§ **Source extract**:
2466 - MIRROR, MIRROR, ON THE WALL: WHO DELIVERS FEEDBACK BEST OF ALL?

Session: D01S038 - Artificial Intelligence at Work 3
AUTHORS:
Gardner Aimee (University of Colorado School of Medicine ~ Aurora ~ United States of America) , Michalsen Kara (University of Colorado School of Medicine ~ Aurora ~ United States of America) , Carlson Clint (University of Colorado School of Medicine ~ Aurora ~ United States of America) , Czaja Angela (University of Colorado School of Medicine ~ Aurora ~ United States of America) , Kiger Michelle (University of Colorado School of Medicine ~ Aurora ~ United States of America) , Bilyeu Catherine (University of Manitoba ~ Thompson ~ Canada) , Lockspeiser Tai (University of Colorado School of Medicine ~ Aurora ~ United States of America)
Abstract text:
Introduction


We investigate the accuracy of feedback delivery scores provided by artificial intelligence (AI) powered avatars in comparison to feedback delivery ratings created by supervisors and peer observers.


Methods
Supervisors attended a two-hour professional development workshop focused on enhancing feedback delivery skills. After a 20-minute lecture, participants took turns in groups of four providing feedback to the avatar while the remaining participants observed. After each scenario, all participants and the avatar independently rated the feedback delivery skills using the DOCS-FBS feedback delivery scale (1-3 scale; 1=not done;3=successfully done). Scenario complexity was calculated with a 9-item 1-4 scale (4=most complex). Paired-samples t-tests with post-hoc Tukey tests were used to examine differences between groups.


Results


Twenty-four supervisors with an average of 10(± 5) years in practice participated across six groups. A total of 120 feedback evaluations were collected across 24 unique avatar interactions. Scenario complexity ratings ranged from 1.89 to 3.11, with an average scenario complexity rating of 2.50 (±0.46). Across each of the four scenarios, no differences emerged between self and avatar feedback delivery ratings. For the two scenarios with above average complexity ratings, however, peer ratings were higher than both self ratings (scenario 3: 2.91±0.08 vs 2.47±0.42,p<0.05); scenario 4: 2.97±0.03 vs 2.80±0.16,p<0.01) and avatar ratings (scenario 4: 2.74±0.22 vs 2.97±0.03,p<0.05). No differences emerged between self and peer ratings or avatar and peer ratings for either of the below-average complexity scenarios.


Discussion


Feedback delivery ratings produced by self, peers, and the avatar platform itself were similar the majority (75%) of the time. With higher complexity, however, we found peers provided higher feedback delivery ratings than self or avatars. Our study supports the value of using AI-powered avatars to simulate the feedback delivery process and offers supervisors an opportunity to rehearse and refine their feedback skills in a safe, convenient, repeatable setting.

§ **Problems and tasks**:
[1] Answer these questions about the abstract, marking each answer with its letter:
(a) How long was the professional development workshop?
(b) How many supervisors participated?
(c) What percentage of the time were the self, peer, and avatar ratings similar?
[2] Copy the abstract's text from "Feedback delivery ratings produced" down to "convenient, repeatable setting.".
You can disregard the items, since none of the work depends on them.

§ **Record extracts**:
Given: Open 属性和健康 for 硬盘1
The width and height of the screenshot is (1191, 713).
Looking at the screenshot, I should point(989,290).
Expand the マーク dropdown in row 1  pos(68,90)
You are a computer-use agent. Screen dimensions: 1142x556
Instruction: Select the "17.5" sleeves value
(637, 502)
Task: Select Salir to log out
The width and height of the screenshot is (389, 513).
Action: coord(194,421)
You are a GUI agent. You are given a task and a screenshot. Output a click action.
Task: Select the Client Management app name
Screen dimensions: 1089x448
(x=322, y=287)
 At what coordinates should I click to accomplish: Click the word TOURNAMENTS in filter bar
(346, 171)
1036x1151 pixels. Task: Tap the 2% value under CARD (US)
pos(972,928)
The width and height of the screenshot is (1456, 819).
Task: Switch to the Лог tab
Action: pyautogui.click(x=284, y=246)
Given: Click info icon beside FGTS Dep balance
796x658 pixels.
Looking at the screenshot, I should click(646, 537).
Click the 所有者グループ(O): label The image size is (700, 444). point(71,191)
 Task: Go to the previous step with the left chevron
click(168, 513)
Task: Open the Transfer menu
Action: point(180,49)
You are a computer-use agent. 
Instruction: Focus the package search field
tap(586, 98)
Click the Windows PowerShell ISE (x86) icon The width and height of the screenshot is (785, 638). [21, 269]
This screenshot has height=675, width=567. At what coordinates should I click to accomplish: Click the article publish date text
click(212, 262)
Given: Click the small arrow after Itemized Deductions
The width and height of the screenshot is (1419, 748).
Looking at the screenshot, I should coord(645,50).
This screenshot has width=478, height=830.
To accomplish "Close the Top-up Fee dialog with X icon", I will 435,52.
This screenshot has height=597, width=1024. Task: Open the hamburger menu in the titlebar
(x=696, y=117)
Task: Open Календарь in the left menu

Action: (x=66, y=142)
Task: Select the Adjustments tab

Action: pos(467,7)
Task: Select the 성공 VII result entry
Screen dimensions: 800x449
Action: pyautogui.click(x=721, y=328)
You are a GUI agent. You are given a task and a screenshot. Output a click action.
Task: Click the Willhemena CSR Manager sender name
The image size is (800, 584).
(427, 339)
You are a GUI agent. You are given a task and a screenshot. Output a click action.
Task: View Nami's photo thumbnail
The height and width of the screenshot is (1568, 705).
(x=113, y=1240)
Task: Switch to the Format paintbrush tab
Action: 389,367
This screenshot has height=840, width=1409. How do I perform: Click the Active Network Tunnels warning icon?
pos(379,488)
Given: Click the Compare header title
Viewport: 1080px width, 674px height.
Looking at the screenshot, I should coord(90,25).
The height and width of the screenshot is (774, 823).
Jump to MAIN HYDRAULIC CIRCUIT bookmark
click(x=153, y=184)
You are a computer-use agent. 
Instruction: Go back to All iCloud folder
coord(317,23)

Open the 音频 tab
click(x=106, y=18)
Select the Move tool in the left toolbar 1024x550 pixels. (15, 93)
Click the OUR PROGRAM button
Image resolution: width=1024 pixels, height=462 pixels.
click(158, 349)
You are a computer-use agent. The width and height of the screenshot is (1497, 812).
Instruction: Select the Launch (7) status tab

§ **Response list**:
[1]
(a) Two hours
(b) Twenty-four
(c) 75%

[2]
Feedback delivery ratings produced by self, peers, and the avatar platform itself were similar the majority (75%) of the time. With higher complexity, however, we found peers provided higher feedback delivery ratings than self or avatars. Our study supports the value of using AI-powered avatars to simulate the feedback delivery process and offers supervisors an opportunity to rehearse and refine their feedback skills in a safe, convenient, repeatable setting.